Nunes saw his quarterly fundraising total spike from $282,000 in the last quarter of 2017 to a whopping $1.2 million in the first three months of 2018. It hasn’t slowed pace. He’s raised at least that much every fundraising quarter since.

Schiff saw a similarly timed bump. He raised about $750,000 in the fourth quarter of 2017 and saw that number nearly double to $1.3 million in the first quarter of 2018.

More House Republicans than Democrats seem to have experienced an impeachment-related fundraising jolt. House Judiciary Chairman Jerry Nadler (D-N.Y.), for example, saw middling fundraising, of around $200,000 for the past two quarters — even as he faces a primary threat.

But Collins, the top Republican on the committee who recently announced a Senate bid, pulled in over $730,000 during the same period — more than twice his third-quarter total.

Some of Trump’s other fiercest defenders in the House have also seen a boost in their campaign coffers during the bitter impeachment fight. Jordan, a Judiciary Committee member who was temporarily moved to the Intelligence panel for the public hearings, brought in nearly $1.4 million. That’s a new all-time high for Jordan, who came to Congress in 2007 and co-founded the conservative House Freedom Caucus.


On the Democratic side, Reps. Val Demings (Fla.) and Eric Swalwell (Calif.), who both sit on Judiciary, saw modest increases in their late 2019 numbers. Demings, who also serves on House Intelligence and was picked by Pelosi to be an impeachment manager, more than doubled her third-quarter total while Swalwell cleared $300,000.

And Rep.
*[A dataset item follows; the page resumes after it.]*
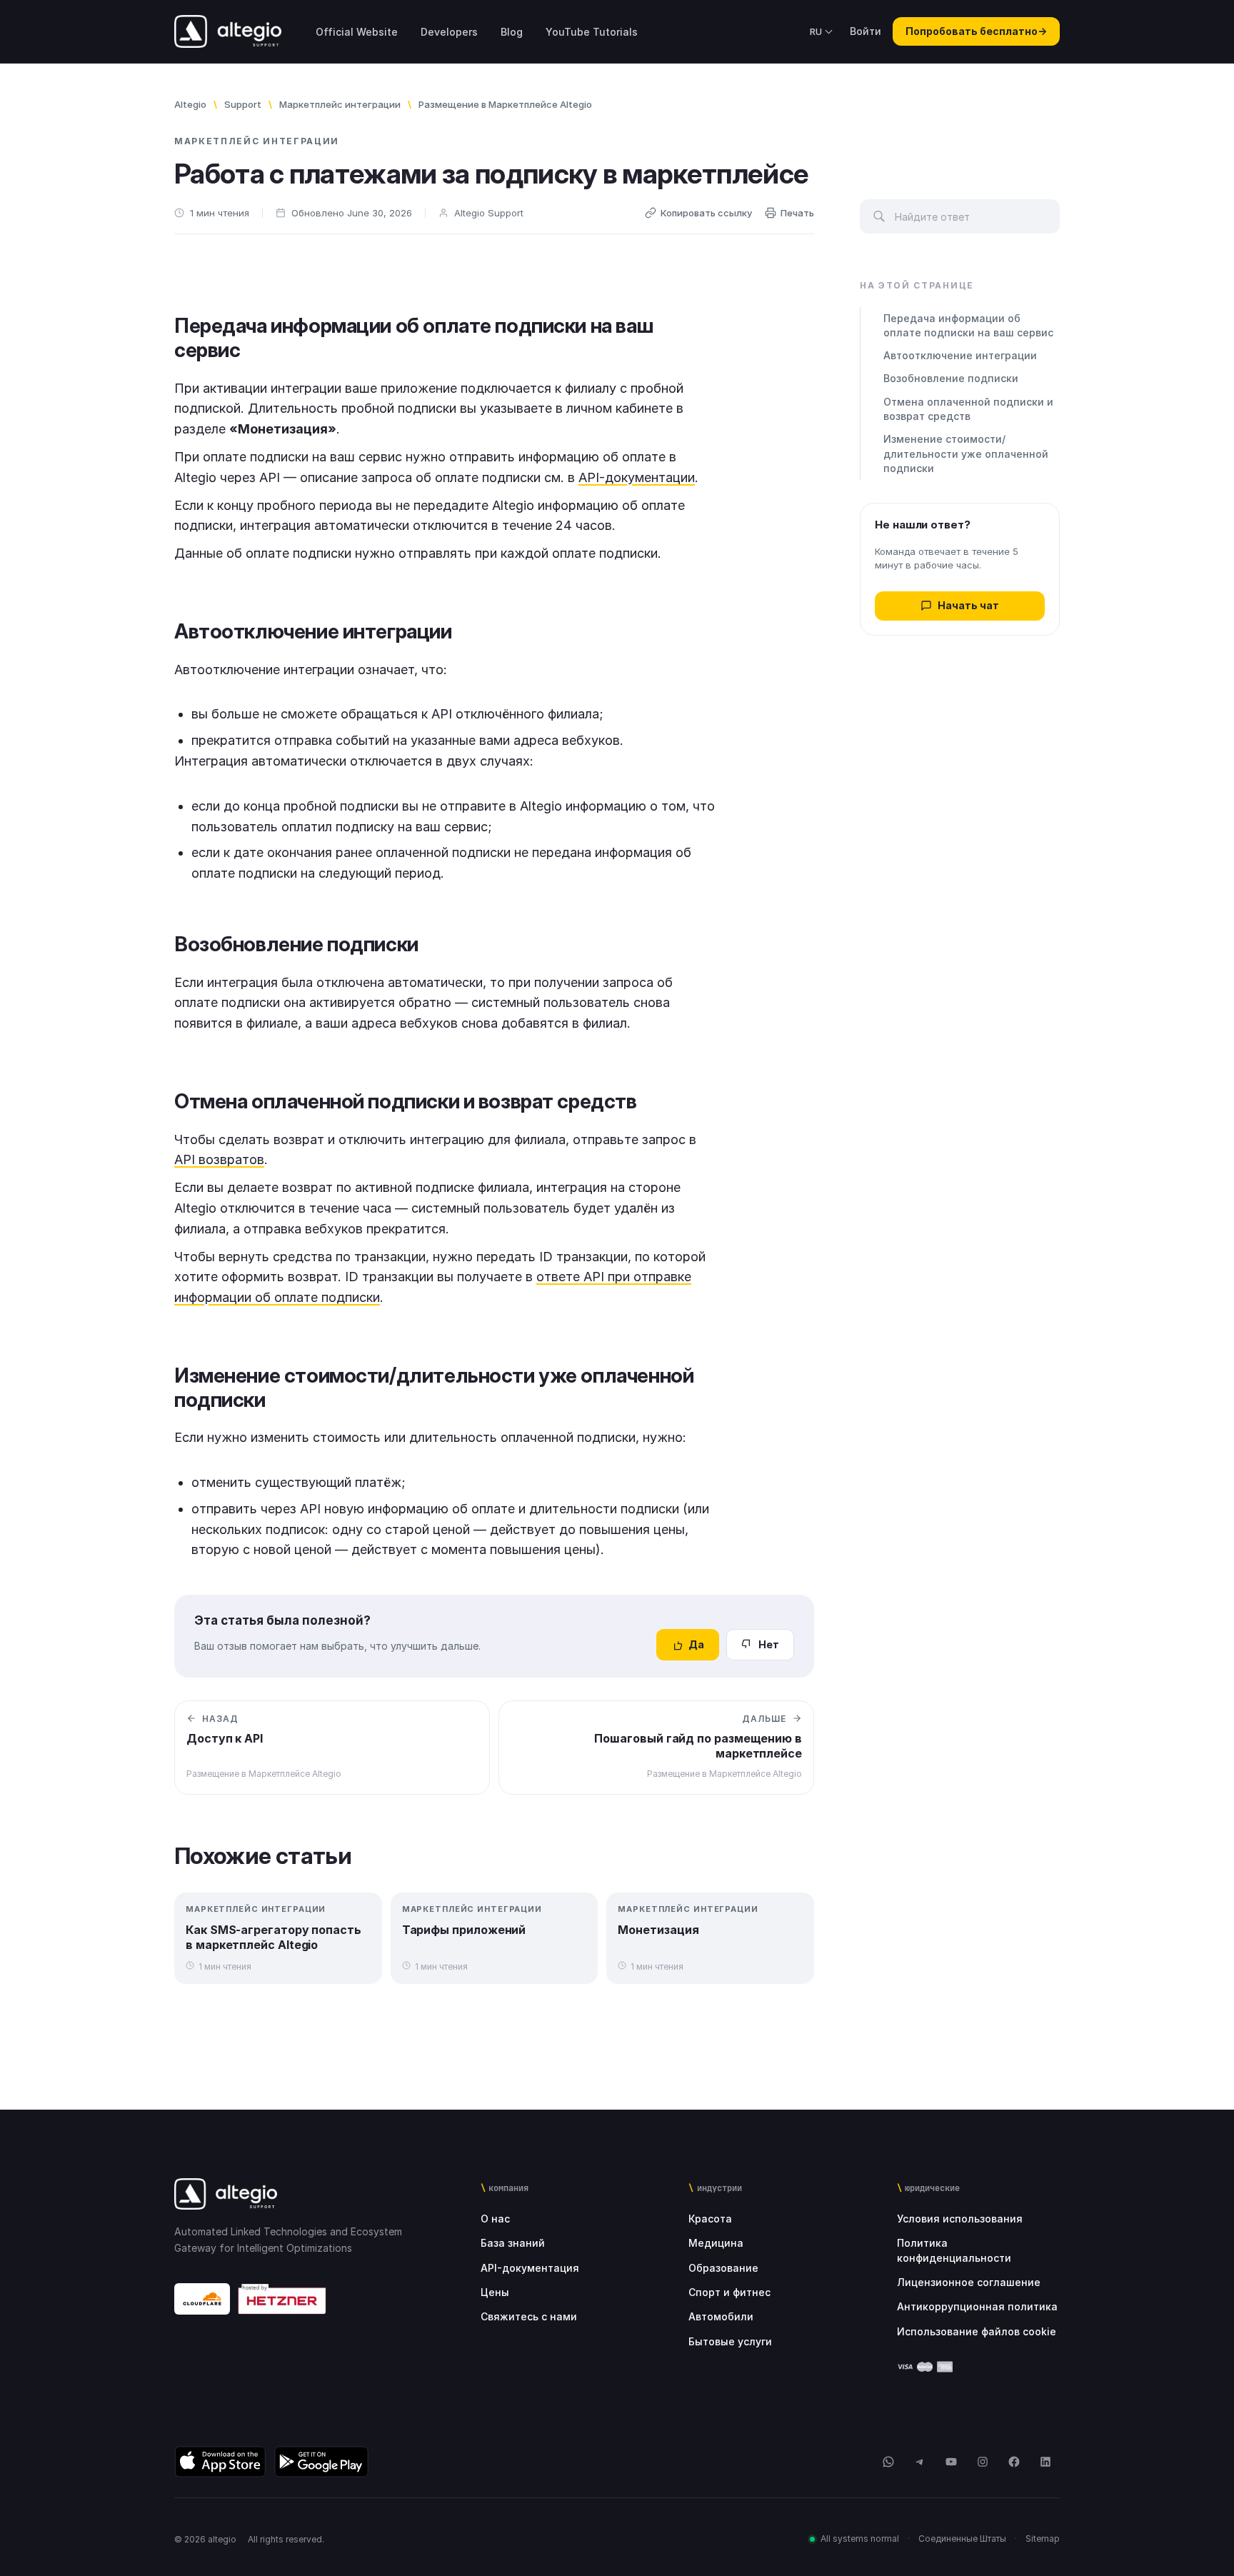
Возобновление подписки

Sean Patrick Maloney, another Intel member, nearly doubled his fourth quarter fundraising haul to $534,000. The New York Democrat represents a Trump-won district and likely faces a competitive re-election race this fall, which might explain the fundraising push. But he also had a viral moment tearing into one of the impeachment witnesses for amending his earlier testimony, which earned Maloney some laughter and applause from the audience.

"There's a whole bunch of stuff you don’t recall," Maloney said to Gordon Sondland, the Ambassador to the European Union at the center of the Ukraine saga. "So all due respect, sir, we appreciate your candor, but let's be really clear on what it took to get it out of you."